Events - Colloquia & Seminars
CCIS Colloquium Spring 2006
Operating System Scheduling for Chip Multiprocessors
Speaker: Alexandra (Sasha) Fedorova (Harvard University)
Date: Friday, February 10, 2006
Talk: 12:00 pm, 366 WVH
Abstract
Chip multiprocessors run multiple application threads in parallel, and, in contrast with conventional processors, threads share many of the processor resources. The operating system, traditionally viewed as the arbitrator of machine resources, must schedule threads in a way that results in good utilization of the shared processor resources, for the sake of better performance and higher predictability. For my thesis I have developed three scheduling algorithms for chip multiprocessors: the cache-fair algorithm, the non-work-conserving algorithm, and the target-miss-rate algorithm.
In my talk I will describe the cache-fair algorithm. This algorithm addresses schedule-dependent performance variability, a phenomenon where an application's CPU performance depends on the threads with which it is scheduled.
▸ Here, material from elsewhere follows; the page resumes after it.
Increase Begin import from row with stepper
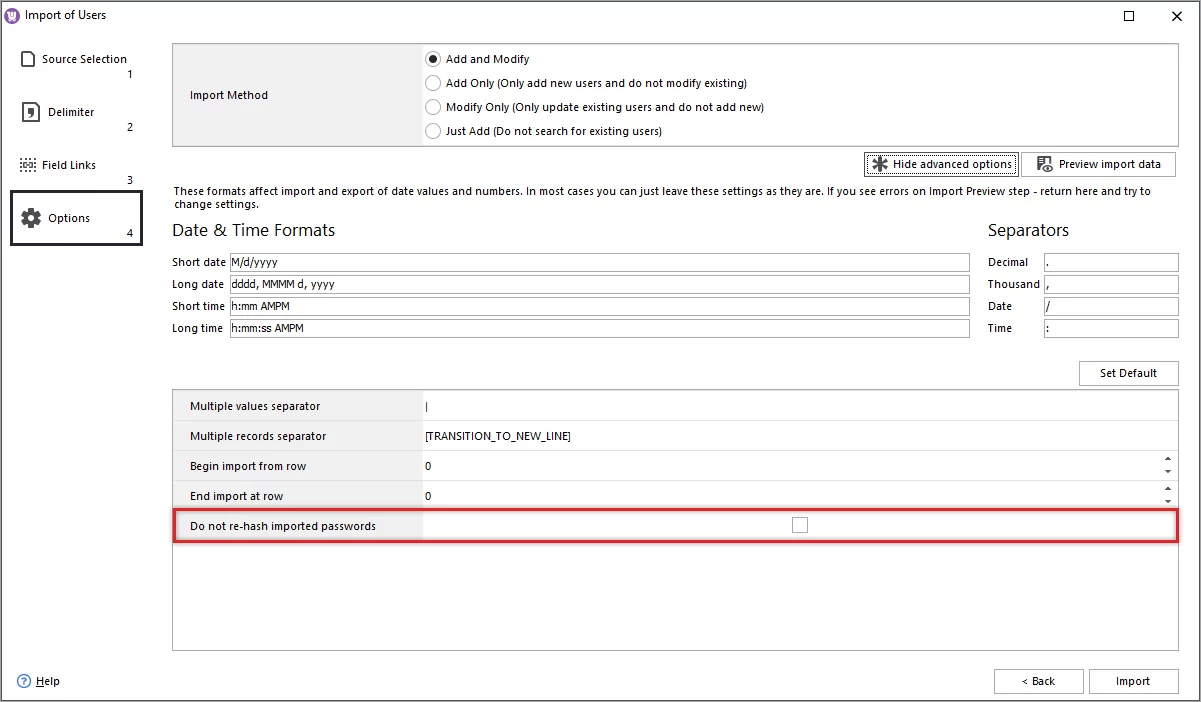The image size is (1201, 702). pyautogui.click(x=1170, y=461)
Schedule-dependent variability makes it difficult to forecast application. The shared second-level (L2) CPU cache is the source of schedule-dependent performance variability on chip multiprocessors with single-threaded processing cores. My algorithm uses an analytical model to estimate the L2 cache miss rate a thread would have if the cache were shared equally among all the threads, the fair miss rate. It then adjusts the thread's share of CPU cycles in proportion to its deviation from its fair miss rate. This reduces the effect of the schedule-dependent miss rate variability on the thread's runtime. In cases of significant variability the cache-fair algorithm reduces the schedule-dependent performance variability by at least a factor of two and sometimes by as much as a factor of seven. This algorithm has been implemented in a Solaris operating system, works without any advance knowledge about the workload and relies only on hardware performance counters typically available on modern processors.